A growing rift is emerging among crypto industry leaders over the proposed market structure legislation known as the CLARITY Act, with major firms split on whether the bill should move forward in its current form.
While companies like Coinbase have pulled their backing, arguing the legislation falls short, other prominent voices in the industry say that imperfect regulation is still preferable to continued uncertainty.
a16z, Coin Center Back Moving the Bill Forward
“Crypto builders need clear rules of the road,” said Chris Dixon, managing partner at a16z Crypto, on Thursday. Dixon emphasized that over the past five years, bipartisan lawmakers and the Trump administration have worked closely with the crypto industry to safeguard decentralization, support developers, and ensure entrepreneurs have a fair chance to innovate.
“At its core, this bill does that,” Dixon said, referring to the CLARITY Act.
He acknowledged the legislation is flawed but stressed the urgency of progress. “It’s not perfect, and changes are needed before it becomes law. But now is the time to move the CLARITY Act forward if we want the US to remain the best place in the world to build the future of crypto.”
Peter Van Valkenburgh, executive director of Coin Center, echoed a similar sentiment, saying on Thursday that the organization is “optimistic about where the current market structure draft stands.”
The CLARITY Act was scheduled for a Senate markup this week but was postponed late Wednesday after the Senate Banking Committee delayed proceedings, adding further uncertainty to the bill’s path forward.
Coinbase Pulls Support, Citing “Too Many Issues”
The debate intensified following a high-profile withdrawal of support from Coinbase, the largest crypto exchange in the US.
Coinbase CEO Brian Armstrong said on Wednesday that he had reviewed the Senate Banking Committee’s draft text and concluded that he “unfortunately can’t support the bill as written,” citing “too many issues” with the current version.
The divergence in views highlights the broader challenge facing US lawmakers: crafting crypto regulation that balances innovation, consumer protection, and decentralization—while still satisfying a rapidly evolving industry.
“There are too many issues, including a defacto ban on tokenized equities, DeFi prohibitions, giving the government unlimited access to your financial records, and removing your right to privacy, erosion of the CFTC’s authority, stifling innovation, and making it subservient to the SEC, [and] draft amendments that would kill rewards on stablecoins, allowing banks to ban their competition.”
Armstrong acknowledged the extensive bipartisan effort behind the legislation, thanking members of the Senate for their work, but warned that the current version of the bill misses the mark.
“This version would be materially worse than the current status quo,” he said, adding, “We’d rather have no bill than a bad bill.”
That view was echoed by Ryan Rasmussen, head of research at Bitwise Invest, who argued that the draft CLARITY Act in its current form would be harmful across the crypto ecosystem.
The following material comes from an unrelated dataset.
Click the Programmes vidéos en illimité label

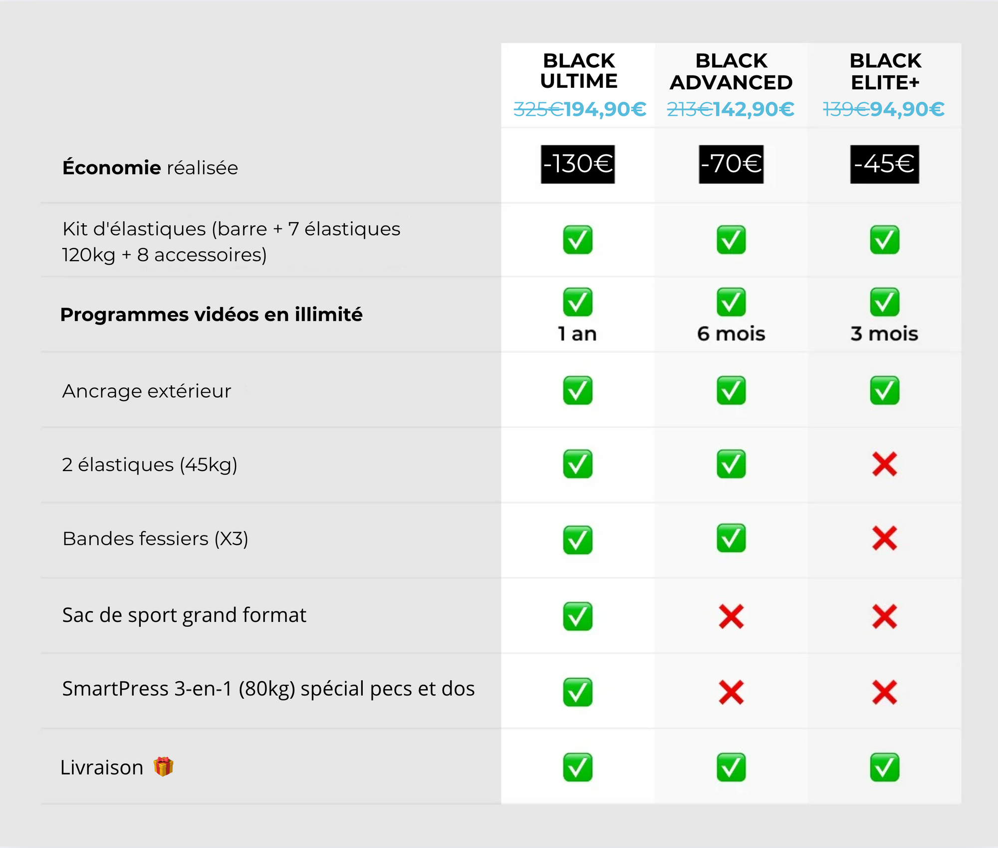211,315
According to Rasmussen, the proposal is negative for tokenization, stablecoins, DeFi, privacy, builders, users, investors, and innovation more broadly.
Crypto lawyer Jake Chervinsky highlighted many of the same concerns raised by Armstrong but struck a more optimistic tone on the bill’s future. He noted that the upcoming markup — and potential changes on the Senate floor — present an opportunity to improve the legislation.
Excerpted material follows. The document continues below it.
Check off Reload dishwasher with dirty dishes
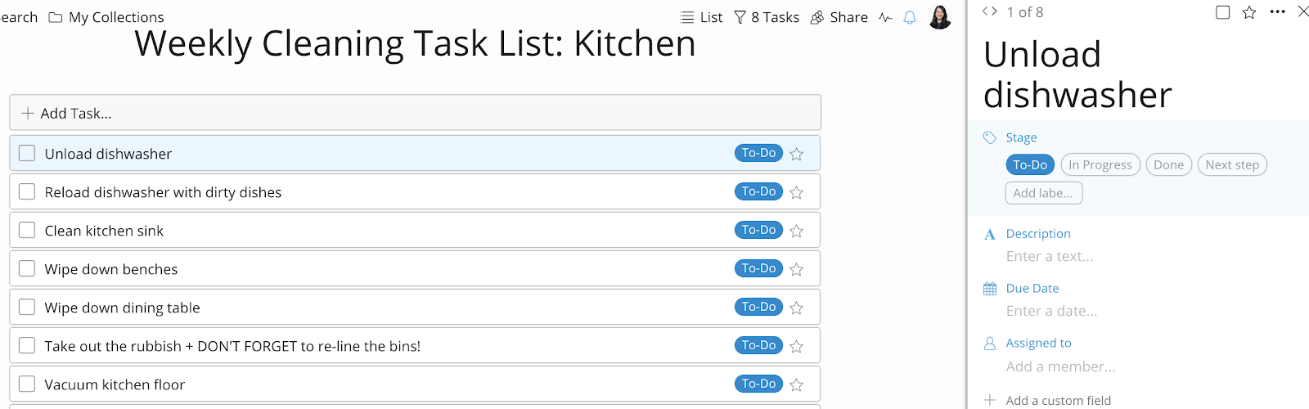 pyautogui.click(x=27, y=191)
“We have an opportunity at markup, and hopefully afterward on the Senate floor, to make CLARITY the best it can be,” Chervinsky said. “For better or worse, the text will change a lot before it becomes law. Let’s go for better.”
Venture capitalist Tim Draper also voiced support for the Coinbase chief executive’s position, aligning himself with calls for significant revisions before the bill advances.
“Brian Armstrong makes sense here. The current Senate compromise is worse than no bill at all. Sounds like the banks have been meddling.”
Despite the political and industry debate surrounding the CLARITY Act, Bitcoin appears largely unfazed.
Speaking to Cointelegraph, Gracie Lin, CEO of OKX Singapore, said Bitcoin’s latest rally “reminds us that markets often start pricing outcomes before policymakers conclude their debates.”
“We’re seeing Bitcoin respond to renewed ETF demand, improving liquidity, and growing optimism that the Digital Asset Market Clarity Act could deliver a more stable framework for US digital asset markets,” Lin said.
Looking ahead, she pointed to three key factors investors are watching closely: the progression of the CLARITY Act through the Senate Banking Committee, the durability of spot Bitcoin ETF inflows, and whether the Federal Reserve’s late-January meeting maintains supportive financial conditions or sparks a sharp market reset.
Bitcoin climbed above $97,600 in late trading on Wednesday before easing slightly to around $96,350 at the time of writing.